● EXERCISE: All the entries, exactly as they read, must be written out again.

* * * *

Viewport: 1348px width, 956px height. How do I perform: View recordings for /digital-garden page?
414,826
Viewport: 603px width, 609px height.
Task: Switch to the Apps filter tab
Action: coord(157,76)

* * * *

● RESPONSE FOR THIS EXERCISE:
Viewport: 1348px width, 956px height. How do I perform: View recordings for /digital-garden page?
414,826
Viewport: 603px width, 609px height.
Task: Switch to the Apps filter tab
Action: coord(157,76)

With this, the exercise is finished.